The most significant metric, however, is the bottom line: success rate. Before the platform, the region’s first-time plugging success rate was a paltry 39.1%. After deploying the AI assistant across 17 well operations in the shale gas and Gaomo blocks, that number jumped to 52.9%—a staggering 13.8 percentage point increase. This translates directly into saved days of rig time, millions of dollars in avoided costs, and a dramatic reduction in the risk of downhole accidents. It’s a testament to the platform’s ability to turn data into dollars and safety.
This innovation is not an endpoint; it’s a beginning. The team openly acknowledges that the 50% match rate for actively drilling wells indicates room for growth. The AI, like any learner, needs more data. As more wells are drilled and more loss events are recorded, the platform’s neural networks will continue to learn, its clusters will become more refined, and its association rules will grow ever more precise. The dream is a system that doesn’t just assist but anticipates and prevents, a true guardian angel for drilling operations.

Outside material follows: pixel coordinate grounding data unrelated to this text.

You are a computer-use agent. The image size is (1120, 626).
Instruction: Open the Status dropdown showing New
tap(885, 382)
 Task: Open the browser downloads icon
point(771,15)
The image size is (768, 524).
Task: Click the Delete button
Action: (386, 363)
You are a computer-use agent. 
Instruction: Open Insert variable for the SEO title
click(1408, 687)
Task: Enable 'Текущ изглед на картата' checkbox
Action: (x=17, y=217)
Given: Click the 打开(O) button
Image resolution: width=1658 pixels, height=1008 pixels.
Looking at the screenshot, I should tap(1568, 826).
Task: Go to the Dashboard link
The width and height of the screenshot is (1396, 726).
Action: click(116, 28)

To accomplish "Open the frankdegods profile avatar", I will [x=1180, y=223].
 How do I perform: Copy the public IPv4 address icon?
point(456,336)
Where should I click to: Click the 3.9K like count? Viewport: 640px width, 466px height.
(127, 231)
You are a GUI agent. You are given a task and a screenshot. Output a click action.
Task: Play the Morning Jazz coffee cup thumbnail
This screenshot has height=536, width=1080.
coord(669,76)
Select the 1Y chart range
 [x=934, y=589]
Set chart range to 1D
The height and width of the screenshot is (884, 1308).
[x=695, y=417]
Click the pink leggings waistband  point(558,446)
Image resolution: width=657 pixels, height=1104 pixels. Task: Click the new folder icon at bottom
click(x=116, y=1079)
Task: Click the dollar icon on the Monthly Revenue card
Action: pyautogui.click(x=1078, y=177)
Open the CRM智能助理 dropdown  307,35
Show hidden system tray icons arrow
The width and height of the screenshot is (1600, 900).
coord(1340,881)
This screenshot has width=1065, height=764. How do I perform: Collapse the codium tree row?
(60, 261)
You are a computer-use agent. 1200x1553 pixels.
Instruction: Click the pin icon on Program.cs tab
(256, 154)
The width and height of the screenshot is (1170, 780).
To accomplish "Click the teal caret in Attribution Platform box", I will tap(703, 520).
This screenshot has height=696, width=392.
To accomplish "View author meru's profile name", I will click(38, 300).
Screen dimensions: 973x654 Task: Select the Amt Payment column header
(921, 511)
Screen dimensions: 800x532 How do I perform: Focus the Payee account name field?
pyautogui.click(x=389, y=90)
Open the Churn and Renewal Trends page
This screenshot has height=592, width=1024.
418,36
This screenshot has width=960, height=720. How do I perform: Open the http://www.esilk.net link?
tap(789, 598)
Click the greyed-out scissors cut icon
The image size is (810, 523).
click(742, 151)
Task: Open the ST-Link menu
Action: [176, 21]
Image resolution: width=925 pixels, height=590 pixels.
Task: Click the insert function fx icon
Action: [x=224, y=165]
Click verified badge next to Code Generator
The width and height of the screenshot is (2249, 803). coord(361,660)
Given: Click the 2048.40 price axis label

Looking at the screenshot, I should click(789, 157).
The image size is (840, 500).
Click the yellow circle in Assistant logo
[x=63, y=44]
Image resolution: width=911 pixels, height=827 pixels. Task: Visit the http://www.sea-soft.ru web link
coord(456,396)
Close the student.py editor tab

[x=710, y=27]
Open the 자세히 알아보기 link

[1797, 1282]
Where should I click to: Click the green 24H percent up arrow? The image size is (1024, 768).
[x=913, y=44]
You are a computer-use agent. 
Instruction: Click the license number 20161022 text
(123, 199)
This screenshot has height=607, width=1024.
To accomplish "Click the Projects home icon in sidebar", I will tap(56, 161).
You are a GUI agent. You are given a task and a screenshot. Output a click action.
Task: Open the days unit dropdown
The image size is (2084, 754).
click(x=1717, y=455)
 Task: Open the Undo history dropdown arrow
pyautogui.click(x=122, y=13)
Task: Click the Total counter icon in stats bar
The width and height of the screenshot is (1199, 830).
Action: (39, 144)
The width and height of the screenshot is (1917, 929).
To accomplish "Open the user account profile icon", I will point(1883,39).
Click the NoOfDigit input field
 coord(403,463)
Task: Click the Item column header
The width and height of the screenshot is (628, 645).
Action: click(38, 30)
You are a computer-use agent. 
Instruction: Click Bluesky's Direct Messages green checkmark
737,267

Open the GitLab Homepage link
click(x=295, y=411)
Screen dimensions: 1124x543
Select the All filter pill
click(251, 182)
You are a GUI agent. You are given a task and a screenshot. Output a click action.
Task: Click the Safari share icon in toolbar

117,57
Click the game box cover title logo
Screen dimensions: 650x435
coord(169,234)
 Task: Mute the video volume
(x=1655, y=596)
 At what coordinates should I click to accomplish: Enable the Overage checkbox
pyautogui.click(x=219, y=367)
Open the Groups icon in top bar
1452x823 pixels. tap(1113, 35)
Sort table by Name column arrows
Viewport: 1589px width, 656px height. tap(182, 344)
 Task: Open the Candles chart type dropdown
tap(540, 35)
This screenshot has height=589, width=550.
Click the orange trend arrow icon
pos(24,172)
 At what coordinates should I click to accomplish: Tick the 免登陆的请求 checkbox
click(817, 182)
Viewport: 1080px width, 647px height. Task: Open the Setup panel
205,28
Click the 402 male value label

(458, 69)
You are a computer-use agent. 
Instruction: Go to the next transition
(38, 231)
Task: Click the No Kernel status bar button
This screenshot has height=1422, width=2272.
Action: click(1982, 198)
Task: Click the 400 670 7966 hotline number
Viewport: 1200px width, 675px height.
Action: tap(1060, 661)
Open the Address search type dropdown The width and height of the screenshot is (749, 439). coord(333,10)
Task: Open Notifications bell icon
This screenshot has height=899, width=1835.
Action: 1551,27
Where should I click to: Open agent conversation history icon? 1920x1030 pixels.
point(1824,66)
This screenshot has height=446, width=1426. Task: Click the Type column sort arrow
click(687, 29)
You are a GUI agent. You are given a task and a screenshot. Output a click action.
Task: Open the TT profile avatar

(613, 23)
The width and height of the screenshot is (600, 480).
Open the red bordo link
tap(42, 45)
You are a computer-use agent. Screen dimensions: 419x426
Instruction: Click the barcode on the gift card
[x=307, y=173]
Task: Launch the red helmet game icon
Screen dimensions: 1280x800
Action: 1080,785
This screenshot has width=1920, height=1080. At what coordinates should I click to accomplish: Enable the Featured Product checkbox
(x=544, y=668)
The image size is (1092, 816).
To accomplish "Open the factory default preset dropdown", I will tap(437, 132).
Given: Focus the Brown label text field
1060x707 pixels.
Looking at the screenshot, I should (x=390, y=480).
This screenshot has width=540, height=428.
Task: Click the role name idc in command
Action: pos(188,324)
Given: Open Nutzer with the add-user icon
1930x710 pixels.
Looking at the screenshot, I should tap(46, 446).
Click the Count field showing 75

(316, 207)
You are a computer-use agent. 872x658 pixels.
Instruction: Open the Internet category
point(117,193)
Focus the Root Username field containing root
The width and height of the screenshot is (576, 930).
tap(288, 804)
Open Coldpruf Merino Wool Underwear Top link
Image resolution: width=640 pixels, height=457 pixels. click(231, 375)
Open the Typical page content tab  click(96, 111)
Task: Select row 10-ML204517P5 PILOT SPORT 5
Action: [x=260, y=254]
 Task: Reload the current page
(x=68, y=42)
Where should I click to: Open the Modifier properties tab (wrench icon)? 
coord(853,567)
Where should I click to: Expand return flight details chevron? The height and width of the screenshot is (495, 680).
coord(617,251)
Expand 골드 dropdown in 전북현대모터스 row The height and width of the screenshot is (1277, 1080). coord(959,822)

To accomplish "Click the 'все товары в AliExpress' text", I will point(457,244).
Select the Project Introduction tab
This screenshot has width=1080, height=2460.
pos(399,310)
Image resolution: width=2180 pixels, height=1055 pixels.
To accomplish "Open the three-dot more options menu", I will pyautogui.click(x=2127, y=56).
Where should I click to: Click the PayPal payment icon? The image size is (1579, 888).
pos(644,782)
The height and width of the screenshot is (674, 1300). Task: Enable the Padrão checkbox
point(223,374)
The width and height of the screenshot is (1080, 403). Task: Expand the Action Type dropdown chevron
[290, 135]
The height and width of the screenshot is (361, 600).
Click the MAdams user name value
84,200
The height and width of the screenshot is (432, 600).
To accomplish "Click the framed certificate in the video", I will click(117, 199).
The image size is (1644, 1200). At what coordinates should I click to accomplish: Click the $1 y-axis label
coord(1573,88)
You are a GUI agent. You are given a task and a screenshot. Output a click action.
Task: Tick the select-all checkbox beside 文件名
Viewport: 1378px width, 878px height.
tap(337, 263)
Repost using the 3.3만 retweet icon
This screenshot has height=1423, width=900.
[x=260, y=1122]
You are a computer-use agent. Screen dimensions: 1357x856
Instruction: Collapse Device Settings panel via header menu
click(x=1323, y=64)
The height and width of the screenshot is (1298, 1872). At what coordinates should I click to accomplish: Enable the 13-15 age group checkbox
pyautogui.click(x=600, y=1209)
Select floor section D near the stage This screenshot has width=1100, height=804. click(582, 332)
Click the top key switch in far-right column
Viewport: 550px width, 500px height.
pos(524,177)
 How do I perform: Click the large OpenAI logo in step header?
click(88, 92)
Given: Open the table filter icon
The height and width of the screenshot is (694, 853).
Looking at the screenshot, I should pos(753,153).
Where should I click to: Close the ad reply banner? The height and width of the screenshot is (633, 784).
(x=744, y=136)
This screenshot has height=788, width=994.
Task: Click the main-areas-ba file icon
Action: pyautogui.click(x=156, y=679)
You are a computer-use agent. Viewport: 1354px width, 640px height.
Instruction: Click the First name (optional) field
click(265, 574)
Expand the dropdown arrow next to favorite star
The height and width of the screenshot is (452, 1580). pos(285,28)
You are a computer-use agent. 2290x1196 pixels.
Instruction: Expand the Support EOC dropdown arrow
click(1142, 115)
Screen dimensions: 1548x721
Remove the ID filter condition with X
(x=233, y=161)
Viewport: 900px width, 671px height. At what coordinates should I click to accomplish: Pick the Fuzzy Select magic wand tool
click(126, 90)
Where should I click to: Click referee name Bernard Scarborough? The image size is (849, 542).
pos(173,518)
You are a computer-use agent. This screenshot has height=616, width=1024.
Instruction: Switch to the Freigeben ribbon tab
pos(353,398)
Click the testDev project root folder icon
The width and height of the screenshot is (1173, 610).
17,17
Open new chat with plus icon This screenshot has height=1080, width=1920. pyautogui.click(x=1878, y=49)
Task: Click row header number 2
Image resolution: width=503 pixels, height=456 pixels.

The implications of this work ripple far beyond the Sichuan-Chongqing basin. It represents a blueprint for how the entire global oil and gas industry can leverage AI to tackle its most persistent, costly problems. It proves that with the right data, the right algorithms, and the right team, even the most chaotic, unpredictable challenges can be brought under control. It’s a victory not just for efficiency, but for safety and sustainability, reducing the environmental footprint of drilling by minimizing fluid loss and non-productive time.
In a world increasingly driven by data, the story of this intelligent platform is a powerful reminder that the future of heavy industry lies not in replacing human ingenuity, but in augmenting it. The engineers on the rig floor are still the heroes, making the final calls and wielding the tools. But now, they have a powerful new ally in their corner—an AI that has learned from every past mistake and is dedicated to ensuring those mistakes are not repeated. It’s a partnership forged in data, tested in the field, and destined to reshape the future of drilling.
This groundbreaking research, “Research and application of intelligent assistant decision making platform of lost circulation prevention and control in Sichuan-Chongqing area,” was conducted by Deng Zhengqiang, Lan Taihua, Lin Yangsheng, He Tao, Huang Ping, Luo Yufeng, Wang Jun, and Xie Xiantao from the Drilling Fluid Technology Service Co., Ltd., CNPC Chuanqing Drilling Engineering Company Limited, Chengdu, Sichuan 610056, China. It was published in the journal Oil Drilling & Production Technology, Volume 43, Issue 4, July 2021, pages 461-466. The article can be identified by its DOI: 10.13639/j.odpt.2021.04.008.